## [Extracto de página]
::::::::
Entre pólvora y toros
Salpicón
Por: Gustavo Páez Escobar
El señor Presidente quema pólvora en diciembre y asiste a toros en enero. En ambos casos va del brazo con el pueblo. El Presidente debe aparecer con frecuencia en público para conservar su imagen popular, así nos hallemos en Colombia, donde el temor a las bombas y a los atentados terroristas obliga a la gente importante a vivir escondida. Untarse de pueblo es buena fórmula para que el gobernante y el político se mantengan en actualidad.
No hay pólvora inofensiva por completo. Esta advertencia se hace todos los años en la época navideña. El consejo, esta vez, fue desoído por el señor Presidente, a quien vimos lanzando voladores en su residencia campestre. Hasta la luz de bengala puede causar lesiones. En todos los diciembres quedan tragedias pavorosas por la explosión de polvorerías y los accidentes producidos por los artefactos que se creían inocuos. ¿Cuántos muertos, mutilados, capitales quemados e infelicidades de por vida podrían evitarse si se escuchara a tiempo la voz de la prudencia? Por fortuna, el Presidente demostró que es diestro en la pirotecnia.
Lo malo de ser Presidente –pensará él– es no poder disfrutar la euforia de los voladores como en sus navidades pereiranas, cuando el país no lo veía. Pero ahora es el Primer Mandatario de la nación y cualquier acto, incluso el que no se realiza cuando se debe realizar, queda bajo la óptica implacable del país. Ese es el precio de la fama. Con esto se prueba, además, que no hay pólvora intrascendente.
El rico y el pobre, el gerente y el proletario, el aficionado y el curioso, todos asisten a las temporadas taurinas. Y nadie los ve. Pero si es el Presidente, nadie deja de verlo. Sobre todo ahora, cuando su presencia es más notoria por el encarecimiento de la vida. Este espectáculo de multitudes en nada se diferencia, por su brutalidad, del circo romano, por más que nos hallemos en el siglo XX, época de peores atrocidades que las primitivas del sacrificio de los mártires en boca de las fieras.
::::::::
## [Sección de datos]
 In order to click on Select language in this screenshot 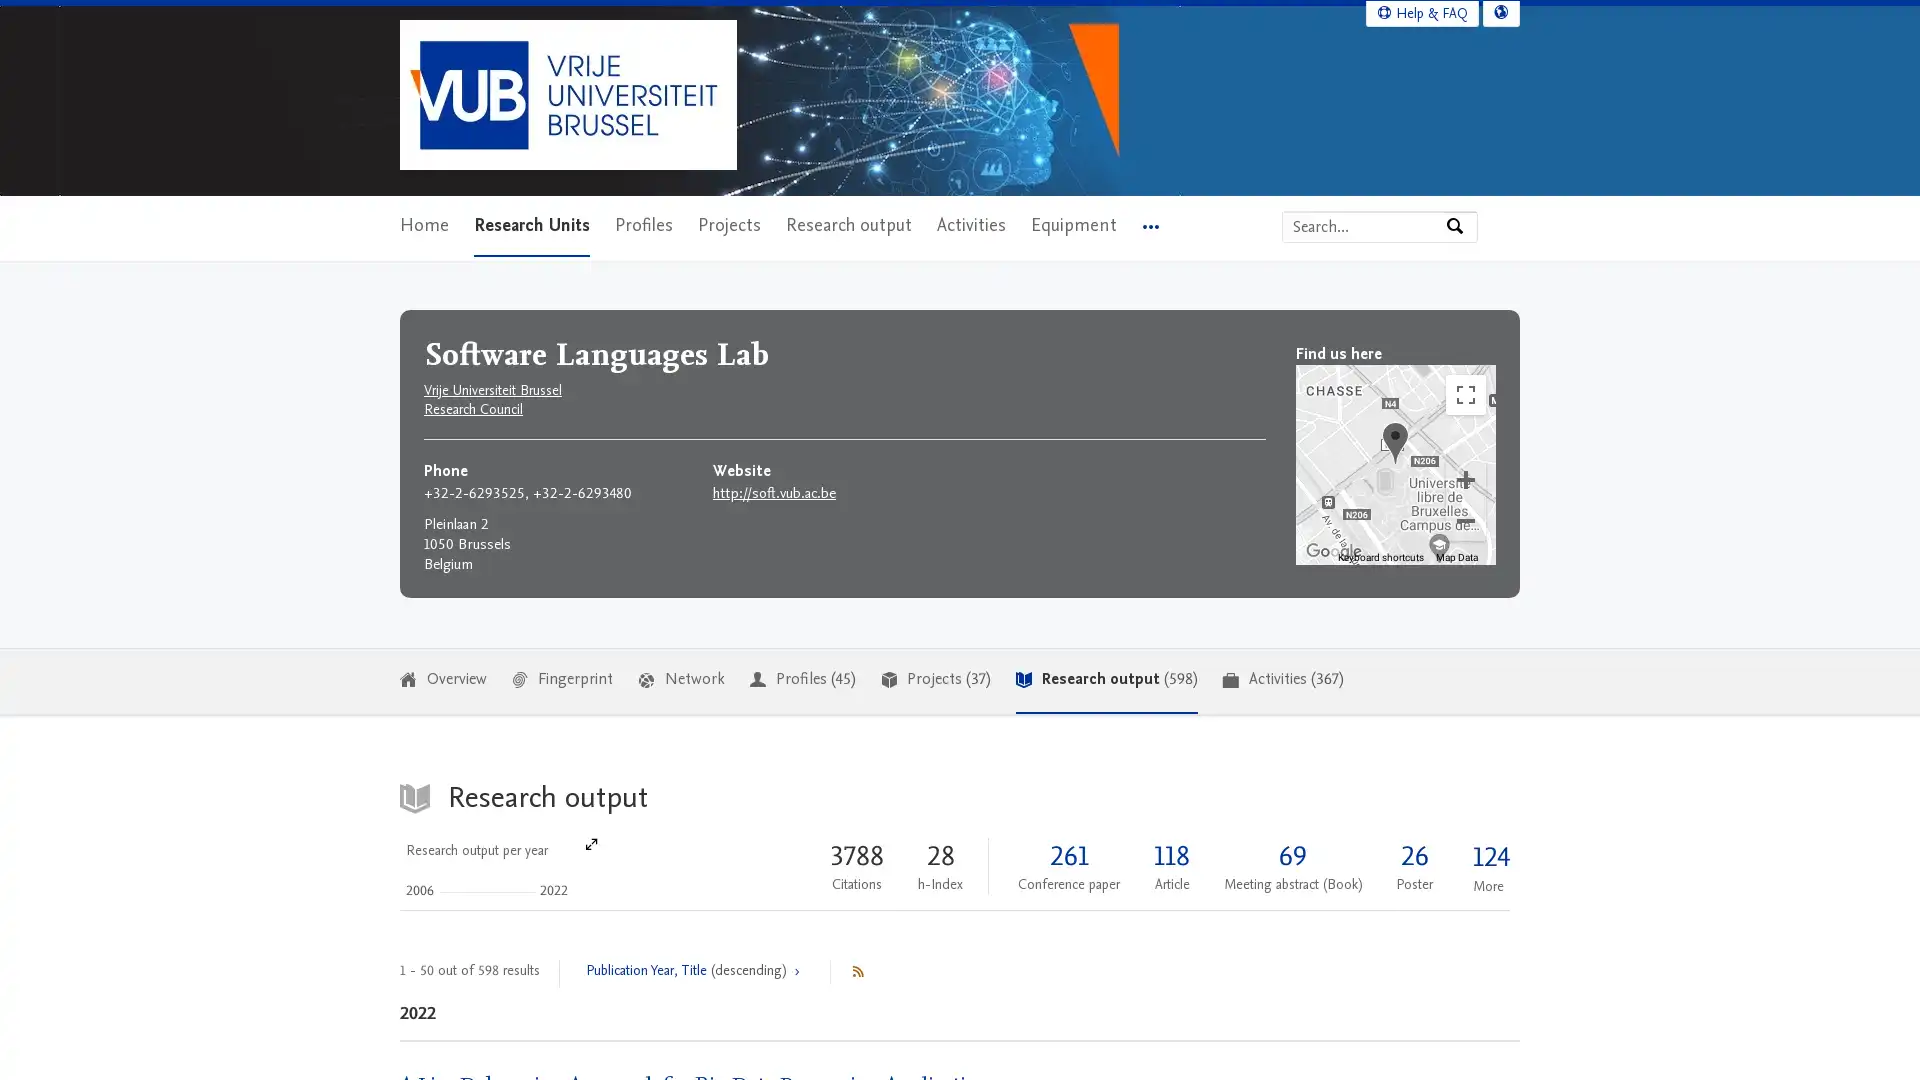, I will do `click(1501, 12)`.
::::::::
## [Tarea planteada]
¿Puedes citar de la columna sobre la pólvora y los toros el pasaje que empieza con "No hay pólvora inofensiva" y sigue hasta "en la pirotecnia."?

## [Respuesta]
No hay pólvora inofensiva por completo. Esta advertencia se hace todos los años en la época navideña. El consejo, esta vez, fue desoído por el señor Presidente, a quien vimos lanzando voladores en su residencia campestre. Hasta la luz de bengala puede causar lesiones. En todos los diciembres quedan tragedias pavorosas por la explosión de polvorerías y los accidentes producidos por los artefactos que se creían inocuos. ¿Cuántos muertos, mutilados, capitales quemados e infelicidades de por vida podrían evitarse si se escuchara a tiempo la voz de la prudencia? Por fortuna, el Presidente demostró que es diestro en la pirotecnia.